▶ [What this task involves]: Count how many lines in the material below hold the word "target"; the reply is that number alone.
** Opening Records for this exercise block **
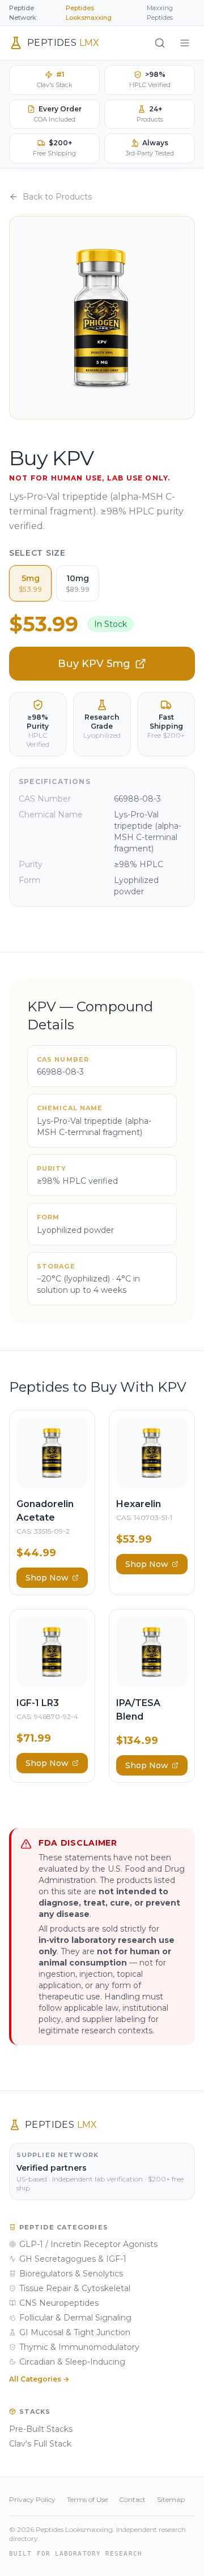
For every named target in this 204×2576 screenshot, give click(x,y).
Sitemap (171, 2499)
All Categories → (39, 2379)
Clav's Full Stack (40, 2444)
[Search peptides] (160, 43)
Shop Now (47, 1578)
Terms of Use (87, 2499)
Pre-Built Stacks (41, 2429)
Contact (132, 2499)
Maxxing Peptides (160, 12)
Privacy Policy (32, 2499)
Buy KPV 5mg (94, 663)
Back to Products (57, 197)
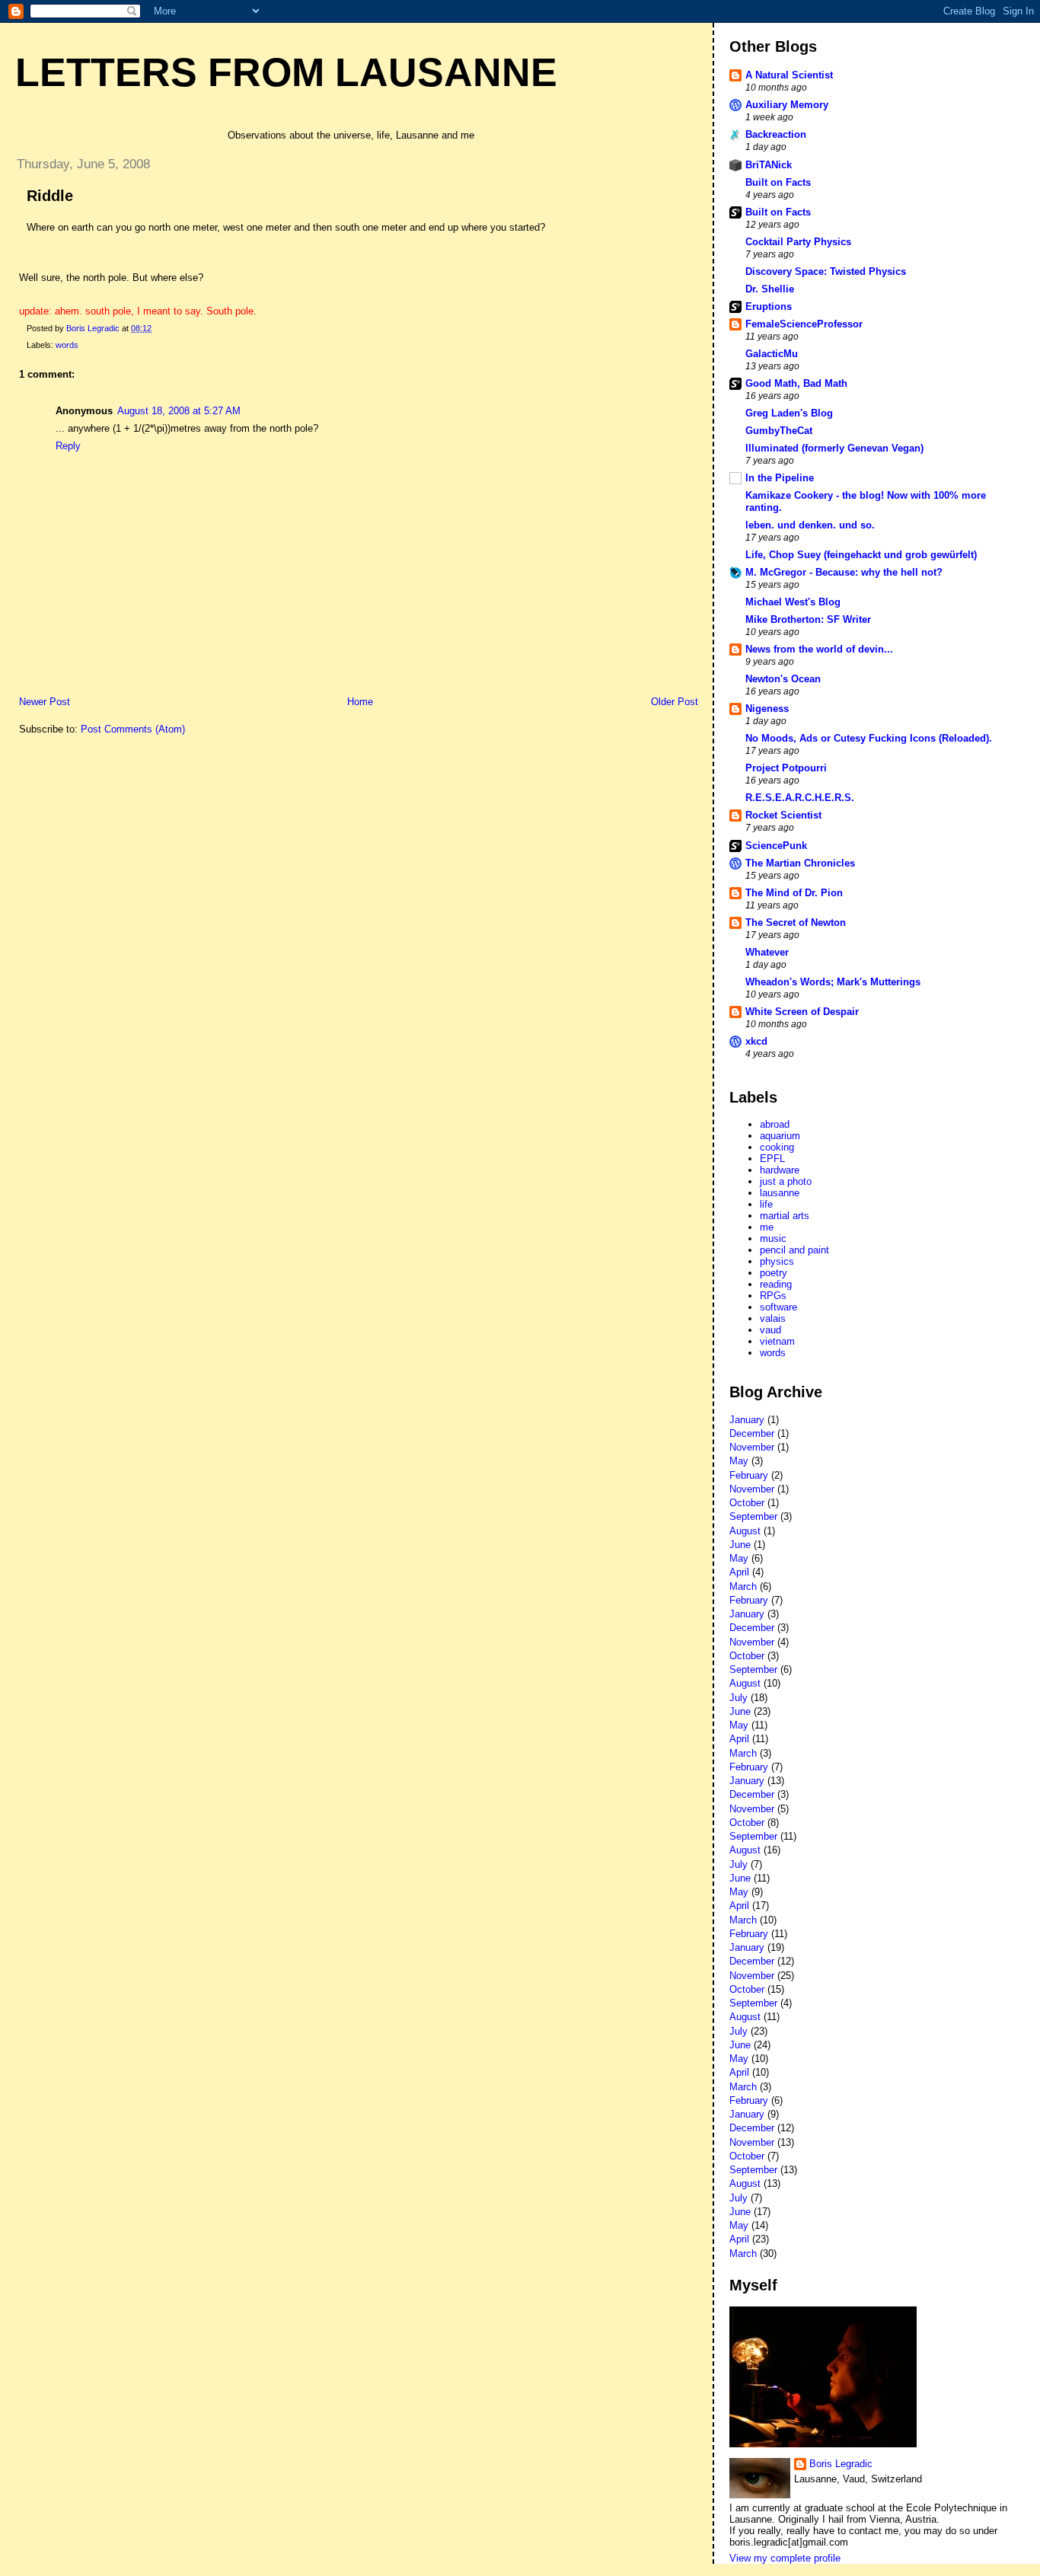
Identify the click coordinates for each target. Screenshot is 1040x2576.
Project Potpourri (786, 768)
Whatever (767, 952)
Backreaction (775, 134)
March (743, 1586)
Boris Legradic (841, 2463)
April (739, 1572)
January (746, 1419)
** Closing Records for this exercise block **
▶ [Solution for this problem]: 2